Dataset records:
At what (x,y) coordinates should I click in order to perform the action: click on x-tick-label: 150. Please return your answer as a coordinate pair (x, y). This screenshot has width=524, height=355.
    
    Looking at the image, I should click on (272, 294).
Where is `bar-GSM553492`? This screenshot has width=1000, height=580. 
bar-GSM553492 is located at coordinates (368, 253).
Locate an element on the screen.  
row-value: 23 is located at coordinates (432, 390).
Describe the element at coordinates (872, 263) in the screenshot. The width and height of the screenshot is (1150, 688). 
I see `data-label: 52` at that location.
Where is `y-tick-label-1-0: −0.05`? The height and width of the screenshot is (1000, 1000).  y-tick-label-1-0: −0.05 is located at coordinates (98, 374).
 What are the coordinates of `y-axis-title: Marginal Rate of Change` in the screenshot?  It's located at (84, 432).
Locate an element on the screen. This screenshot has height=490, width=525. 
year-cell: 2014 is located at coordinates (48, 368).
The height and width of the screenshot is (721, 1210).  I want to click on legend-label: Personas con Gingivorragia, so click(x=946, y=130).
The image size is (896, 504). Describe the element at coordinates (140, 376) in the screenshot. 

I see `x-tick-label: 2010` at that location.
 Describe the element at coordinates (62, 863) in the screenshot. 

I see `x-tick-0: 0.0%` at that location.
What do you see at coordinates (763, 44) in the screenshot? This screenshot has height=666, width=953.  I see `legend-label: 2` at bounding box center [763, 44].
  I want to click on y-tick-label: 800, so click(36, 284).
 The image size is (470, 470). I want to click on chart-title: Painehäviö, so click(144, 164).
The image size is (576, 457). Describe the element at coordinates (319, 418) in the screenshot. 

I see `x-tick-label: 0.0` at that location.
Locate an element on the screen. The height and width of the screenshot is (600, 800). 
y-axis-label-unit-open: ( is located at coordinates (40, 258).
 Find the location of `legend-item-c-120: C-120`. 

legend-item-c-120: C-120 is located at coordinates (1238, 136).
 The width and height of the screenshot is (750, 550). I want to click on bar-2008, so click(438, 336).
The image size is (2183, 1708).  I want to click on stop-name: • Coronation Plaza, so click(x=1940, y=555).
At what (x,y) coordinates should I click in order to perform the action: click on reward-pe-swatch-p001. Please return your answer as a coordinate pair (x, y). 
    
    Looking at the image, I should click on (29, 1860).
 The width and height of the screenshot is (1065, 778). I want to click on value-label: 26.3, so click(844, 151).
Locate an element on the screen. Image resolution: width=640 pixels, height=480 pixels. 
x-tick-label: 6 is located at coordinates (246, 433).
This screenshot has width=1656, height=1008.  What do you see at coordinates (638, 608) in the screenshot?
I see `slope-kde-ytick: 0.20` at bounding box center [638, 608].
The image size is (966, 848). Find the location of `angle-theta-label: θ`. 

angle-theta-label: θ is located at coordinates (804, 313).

EXERCISE AIM »
Collect every line of the material above that contains the word "return", and copy each one out in full.

THE COMPLETED TASK »
At what (x,y) coordinates should I click in order to perform the action: click on x-tick-label: 150. Please return your answer as a coordinate pair (x, y). This screenshot has width=524, height=355.
At what (x,y) coordinates should I click in order to perform the action: click on reward-pe-swatch-p001. Please return your answer as a coordinate pair (x, y). 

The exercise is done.